One hundred years ago today, a French astronomer was killed by his brother-in-law, who, unhappy the man had remarried, murdered the scientist at his observatory.
In was an inauspicious ending for Auguste Honoré Charlois, who, beginning in 1887, discovered 99 asteroids.
He later photographed 433 Eros, the first so-called Near-Earth asteroid to be discovered, on the same night as Gustav Witt, but was not able to act quickly enough before Witt announced his find.
Although Charlois started searching for asteroids in the era of visual detection, by the 1890s he was using astrophotography, which dramatically sped up the rate of detection of asteroids.
Interestingly, one of the asteroids Charlois discovered was later included in a song by the famed rock band The Police. In “Wrapped Around Your Finger” is the line: “You consider me the young apprentice/Caught between the Scylla and Charybdis.’
Charybdis, also known as Asteroid 388, was spotted by Charlois on March 7, 1894. Scylla is Asteroid 155, and was discovered by Johann Palisa in Vienna on Nov. 8, 1875.
According to the Dictionary of Minor Planets, Asteroid 388 was named for a daughter of Poseidon and Gaea who was thrown into the sea off Sicily by Zeus where by swallowing and spewing water she created a whirlpool.
Odysseus, famed hero of Homer’s epic The Odyssey, was concerned with avoiding Charybdis, and in the process lost six of his men to the monster Scylla.

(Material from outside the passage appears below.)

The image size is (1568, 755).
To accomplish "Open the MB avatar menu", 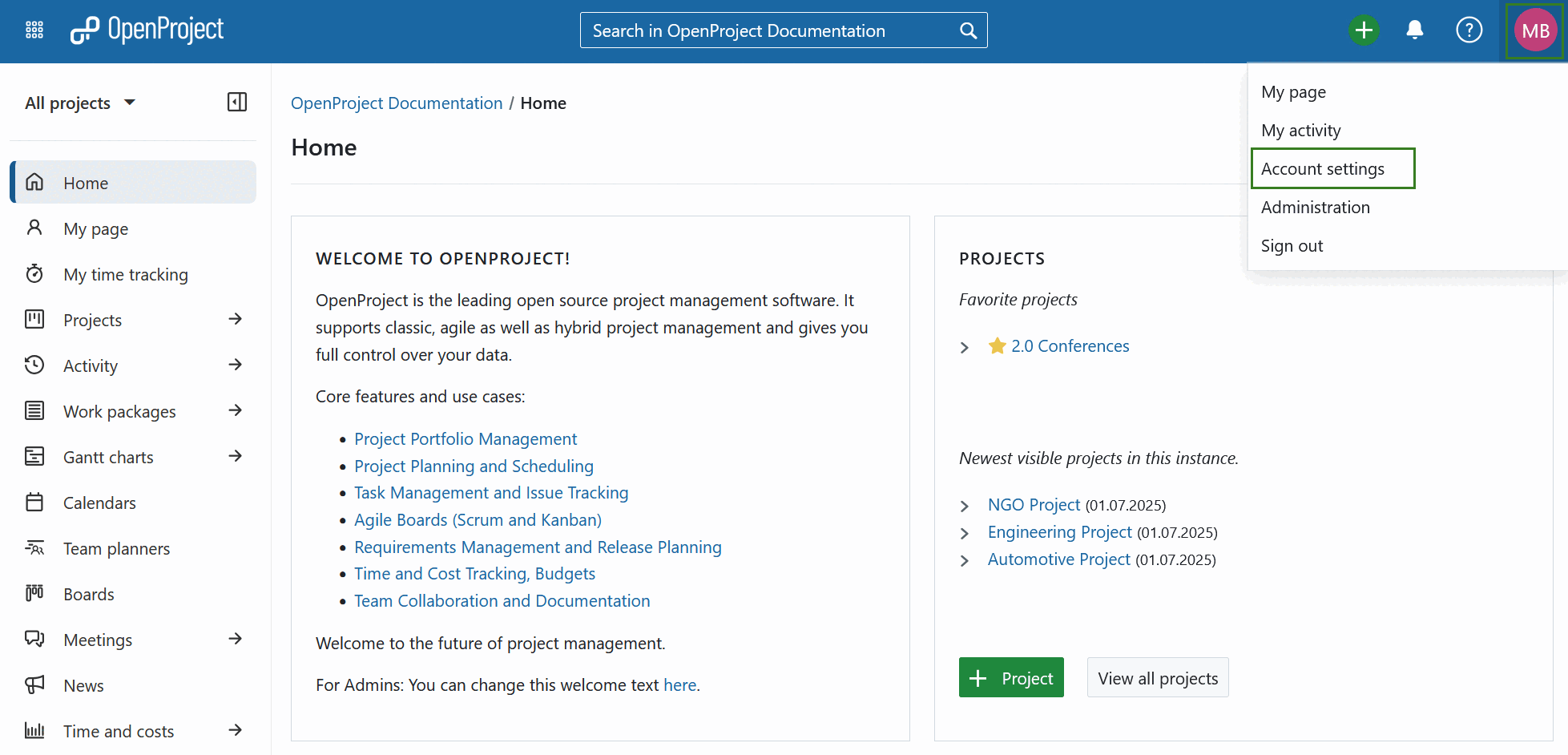I will coord(1534,30).
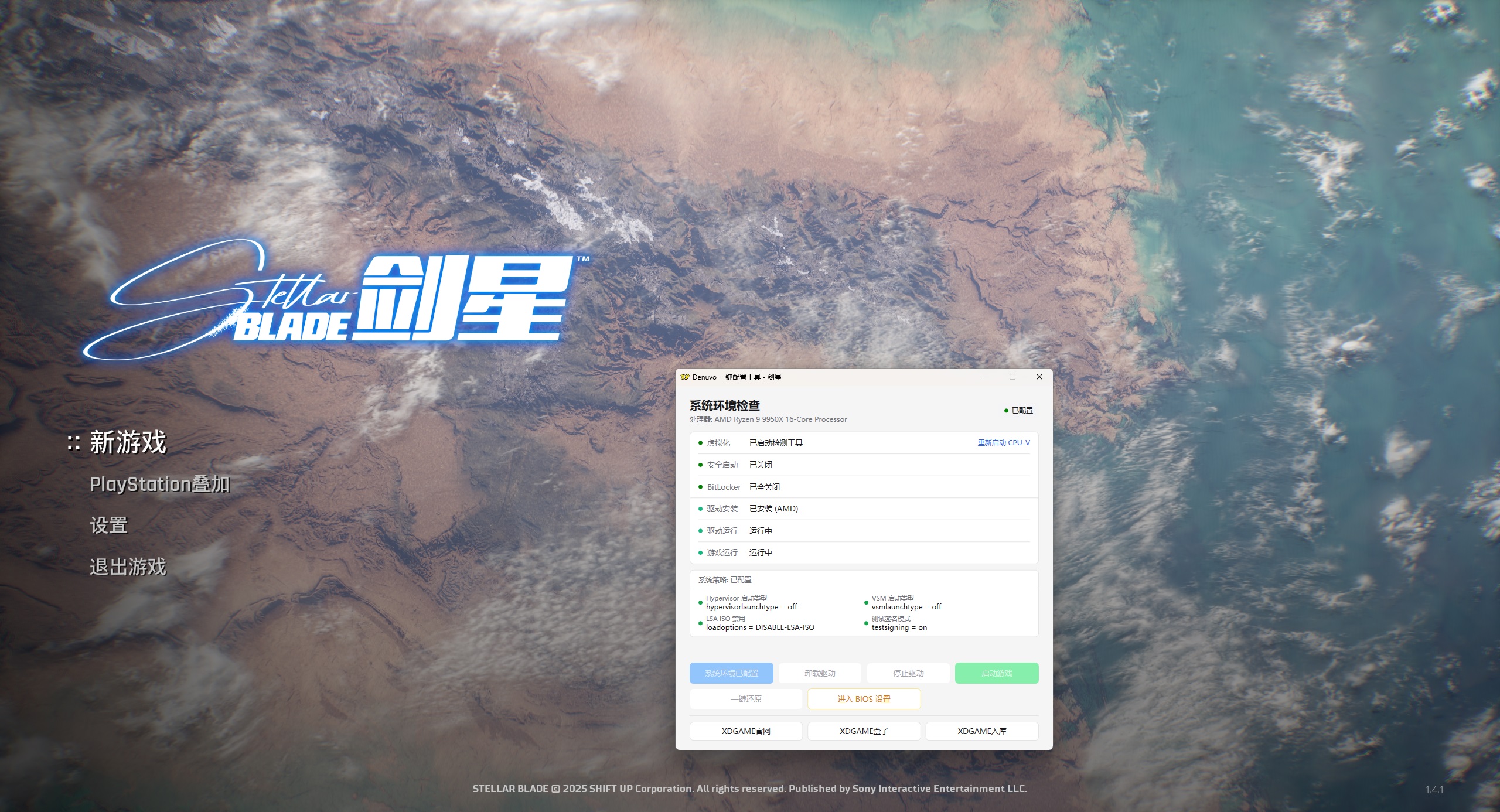Click the 一键还原 restore button
1500x812 pixels.
[746, 698]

Later, stranded on a makeshift raft, Odysseus was swept back toward Scylla and Charybdis again. This time, he passed near Charybdis and his raft was sucked into Charybdis’ maw. But Odysseus survived by clinging to a fig tree.
On the next outflow of water, his raft was expelled and Odysseus was able to recover it and paddle away to safety.
Both Charybdis and Scylla are located between Mars and Jupiter.